The problem
Across the records, count every line that includes "computer" and give the number by itself.

[Extracted records]
[Start of section]

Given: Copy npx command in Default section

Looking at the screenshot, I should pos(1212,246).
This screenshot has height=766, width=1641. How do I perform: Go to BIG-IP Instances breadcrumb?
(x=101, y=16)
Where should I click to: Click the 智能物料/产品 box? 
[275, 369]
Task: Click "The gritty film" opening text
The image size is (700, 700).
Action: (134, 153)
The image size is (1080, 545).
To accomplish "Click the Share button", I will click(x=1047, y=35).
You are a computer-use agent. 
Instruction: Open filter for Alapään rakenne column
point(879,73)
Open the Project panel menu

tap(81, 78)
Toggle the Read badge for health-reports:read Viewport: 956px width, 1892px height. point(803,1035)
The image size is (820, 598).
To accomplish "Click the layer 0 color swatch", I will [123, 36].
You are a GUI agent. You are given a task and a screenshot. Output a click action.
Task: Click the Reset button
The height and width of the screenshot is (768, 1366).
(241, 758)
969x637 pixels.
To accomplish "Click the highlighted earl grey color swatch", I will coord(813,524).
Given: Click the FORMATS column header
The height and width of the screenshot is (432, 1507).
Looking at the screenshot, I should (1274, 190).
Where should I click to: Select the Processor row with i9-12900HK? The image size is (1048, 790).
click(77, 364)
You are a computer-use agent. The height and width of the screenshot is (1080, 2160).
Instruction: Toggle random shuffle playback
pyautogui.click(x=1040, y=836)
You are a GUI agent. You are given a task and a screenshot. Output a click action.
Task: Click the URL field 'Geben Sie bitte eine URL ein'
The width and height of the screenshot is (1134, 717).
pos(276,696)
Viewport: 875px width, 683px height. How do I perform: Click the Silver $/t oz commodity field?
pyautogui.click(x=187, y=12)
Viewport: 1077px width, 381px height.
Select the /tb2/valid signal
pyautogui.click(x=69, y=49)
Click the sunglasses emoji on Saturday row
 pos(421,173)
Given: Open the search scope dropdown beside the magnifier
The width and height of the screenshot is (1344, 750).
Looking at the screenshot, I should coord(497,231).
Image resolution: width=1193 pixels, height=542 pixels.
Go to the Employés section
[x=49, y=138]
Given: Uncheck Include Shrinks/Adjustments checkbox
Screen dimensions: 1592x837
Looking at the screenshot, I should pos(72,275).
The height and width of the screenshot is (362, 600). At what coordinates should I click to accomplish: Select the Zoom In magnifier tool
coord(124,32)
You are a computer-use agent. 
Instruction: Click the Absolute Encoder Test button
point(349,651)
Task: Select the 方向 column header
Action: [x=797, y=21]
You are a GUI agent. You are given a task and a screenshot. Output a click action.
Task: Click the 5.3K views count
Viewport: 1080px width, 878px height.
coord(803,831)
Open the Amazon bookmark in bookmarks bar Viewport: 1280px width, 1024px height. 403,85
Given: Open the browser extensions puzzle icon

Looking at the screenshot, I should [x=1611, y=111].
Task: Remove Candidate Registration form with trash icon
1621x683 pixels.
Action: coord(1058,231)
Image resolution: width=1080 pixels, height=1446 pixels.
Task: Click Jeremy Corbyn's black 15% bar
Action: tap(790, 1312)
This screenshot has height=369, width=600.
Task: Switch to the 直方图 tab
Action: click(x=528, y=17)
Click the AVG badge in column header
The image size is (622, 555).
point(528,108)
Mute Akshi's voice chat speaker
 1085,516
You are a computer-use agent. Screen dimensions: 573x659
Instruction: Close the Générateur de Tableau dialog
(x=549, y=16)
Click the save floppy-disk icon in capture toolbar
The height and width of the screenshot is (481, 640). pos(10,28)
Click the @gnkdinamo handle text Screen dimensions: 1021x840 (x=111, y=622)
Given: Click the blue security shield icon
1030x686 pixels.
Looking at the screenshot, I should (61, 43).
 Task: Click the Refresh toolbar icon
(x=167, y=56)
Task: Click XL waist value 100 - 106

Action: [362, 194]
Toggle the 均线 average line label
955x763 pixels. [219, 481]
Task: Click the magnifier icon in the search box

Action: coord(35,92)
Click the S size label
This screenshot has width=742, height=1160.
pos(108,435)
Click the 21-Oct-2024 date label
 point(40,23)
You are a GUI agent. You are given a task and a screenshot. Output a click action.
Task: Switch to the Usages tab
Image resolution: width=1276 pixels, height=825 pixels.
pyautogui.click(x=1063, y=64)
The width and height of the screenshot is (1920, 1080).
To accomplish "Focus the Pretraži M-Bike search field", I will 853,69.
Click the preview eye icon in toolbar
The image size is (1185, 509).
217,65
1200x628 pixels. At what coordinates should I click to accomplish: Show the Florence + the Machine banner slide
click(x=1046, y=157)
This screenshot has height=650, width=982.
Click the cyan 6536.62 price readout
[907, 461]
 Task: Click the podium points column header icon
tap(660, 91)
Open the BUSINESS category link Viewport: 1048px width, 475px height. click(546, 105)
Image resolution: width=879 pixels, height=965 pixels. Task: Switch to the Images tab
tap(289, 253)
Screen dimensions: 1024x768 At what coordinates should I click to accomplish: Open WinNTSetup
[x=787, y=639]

[End of section]

Answer to this task
4